بِسْمِ اللّٰهِ الرَّحْمٰنِ الرَّح۪يمِ

الٓرۚ تِلْكَ ءَايَٰتُ ٱلْكِتَٰبِ وَقُرْءَانٍ مُّبِينٍ ﴿١

Elif, lâm, raa. Bunlar kitabın, (hakıykatları) apaçık anlatan Kur'ânın âyetleridir.

— Hasan Basri Çantay

رُّبَمَا يَوَدُّ ٱلَّذِينَ كَفَرُواْ لَوْ كَانُواْ مُسْلِمِينَ ﴿٢

O küfredenler zaman zaman (nedametle) temennî edecek (ler): «(Âh vaktiyle) müslüman olaymışlar»

— Hasan Basri Çantay

ذَرْهُمْ يَأْكُلُواْ وَيَتَمَتَّعُواْ وَيُلْهِهِمُ ٱلْأَمَلُۖ فَسَوْفَ يَعْلَمُونَ ﴿٣

Bırak onları (kendi hallerine): Yesinler, faydalansınlar (eğlensinler), onlar emel oyalaya dursun. Sonra bilecekler onlar.

— Hasan Basri Çantay

وَمَآ أَهْلَكْنَا مِن قَرْيَةٍ إِلَّا وَلَهَا كِتَابٌ مَّعْلُومٌ ﴿٤

Biz hiçbir memleketi, onun (levh-i mahfuzda) ma'lûm (ve mukadder) bir yazısı olmaksızın, helak etmedik.

— Hasan Basri Çantay

مَّا تَسْبِقُ مِنْ أُمَّةٍ أَجَلَهَا وَمَا يَسْتَـْٔخِرُونَ ﴿٥

Hiçbir ümmet ne ecelinin önüne geçebilir, ne de onlar (bunu) gecikdirebilirler.

— Hasan Basri Çantay

وَقَالُواْ يَٰٓأَيُّهَا ٱلَّذِى نُزِّلَ عَلَيْهِ ٱلذِّكْرُ إِنَّكَ لَمَجْنُونٌ ﴿٦

Dediler ki: «Ey kendisine kitâb indirilen (zât), mutlak ve mutlak sen bir mecnunsun»!

— Hasan Basri Çantay

لَّوْ مَا تَأْتِينَا بِٱلْمَلَٰٓئِكَةِ إِن كُنتَ مِنَ ٱلصَّٰدِقِينَ ﴿٧

«(Da'vanda) doğru söyleyenlerdendin de bize melekleri getirmeli değil miydin»?

— Hasan Basri Çantay

مَا نُنَزِّلُ ٱلْمَلَٰٓئِكَةَ إِلَّا بِٱلْحَقِّ وَمَا كَانُوٓاْ إِذًا مُّنظَرِينَ ﴿٨

Biz o melekleri hak (kın, hikmet ve kaderin bir iktizası) olmadan indirmeyiz.

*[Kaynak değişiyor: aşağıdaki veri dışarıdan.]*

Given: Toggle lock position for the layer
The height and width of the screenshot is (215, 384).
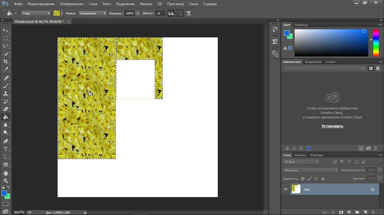Looking at the screenshot, I should [x=316, y=178].
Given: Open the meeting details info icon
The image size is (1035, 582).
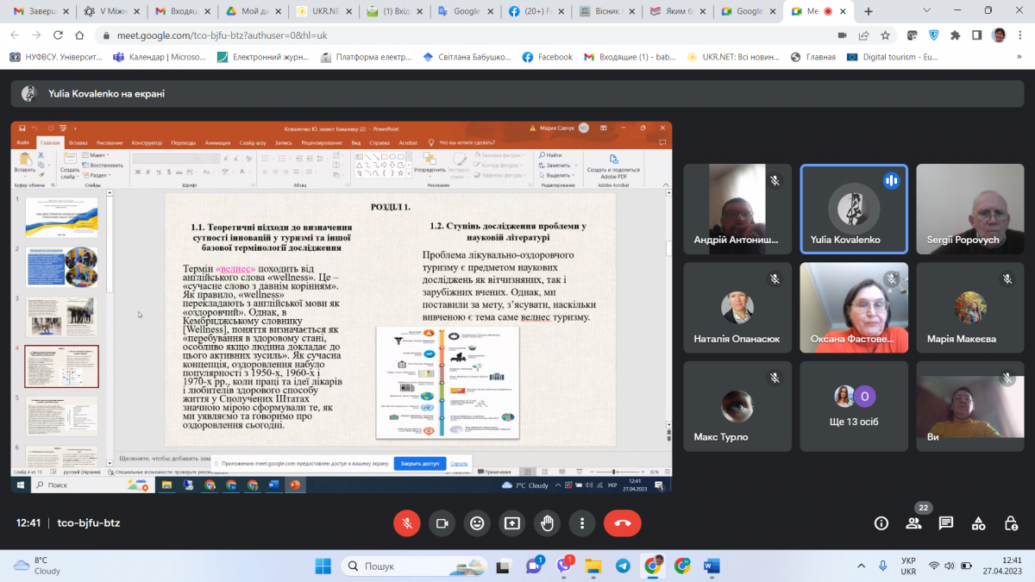Looking at the screenshot, I should (881, 523).
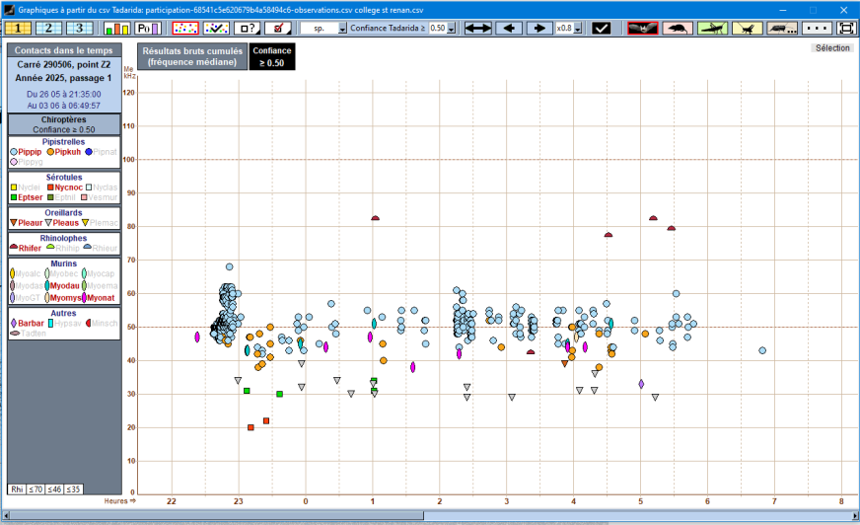Select the bat (Chiroptères) group icon
Screen dimensions: 860x525
coord(643,28)
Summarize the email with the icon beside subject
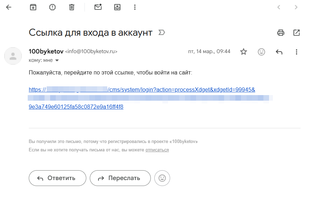309x215 pixels. click(161, 32)
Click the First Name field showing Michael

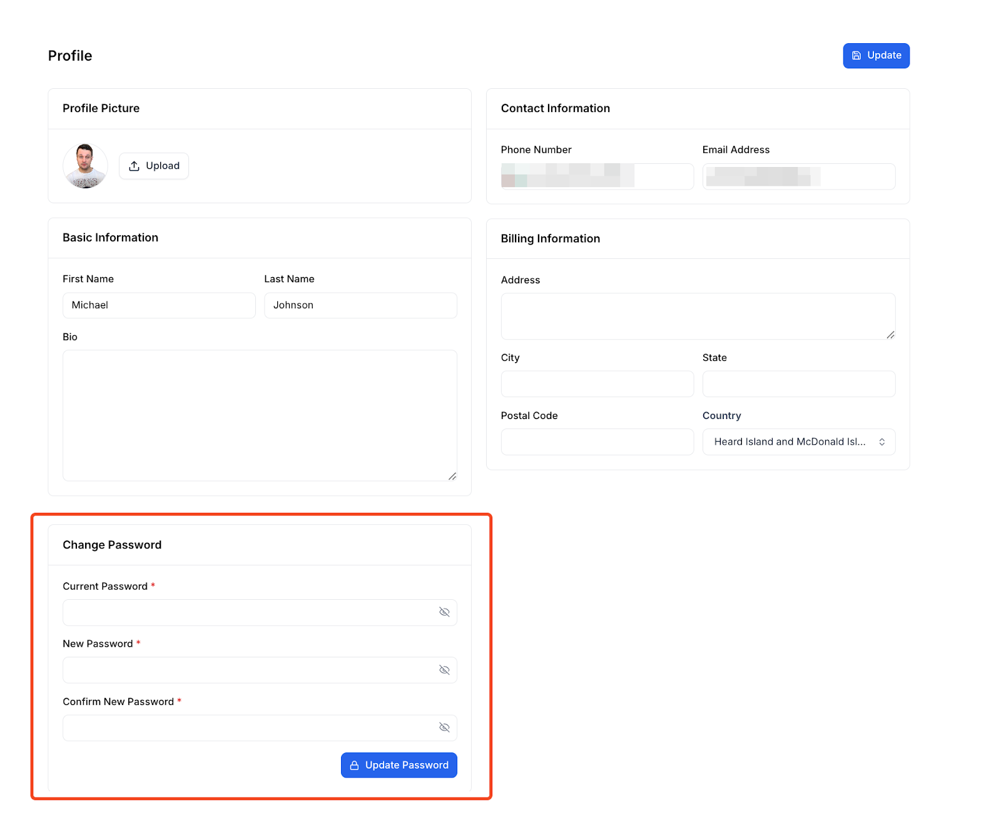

O zaman da kendilerine (ne) mühlet, (ne aman) verilmez.

— Hasan Basri Çantay

إِنَّا نَحْنُ نَزَّلْنَا ٱلذِّكْرَ وَإِنَّا لَهُۥ لَحَٰفِظُونَ ﴿٩

Kur'ânı biz indirdik, biz. Onun koruyucuları da, şübhesiz ki, biziz.

— Hasan Basri Çantay

وَلَقَدْ أَرْسَلْنَا مِن قَبْلِكَ فِى شِيَعِ ٱلْأَوَّلِينَ ﴿١٠

Andolsun, senden mukaddem (gelen) önceki ümmetler içinde de (peygamberler) göndermişizdir.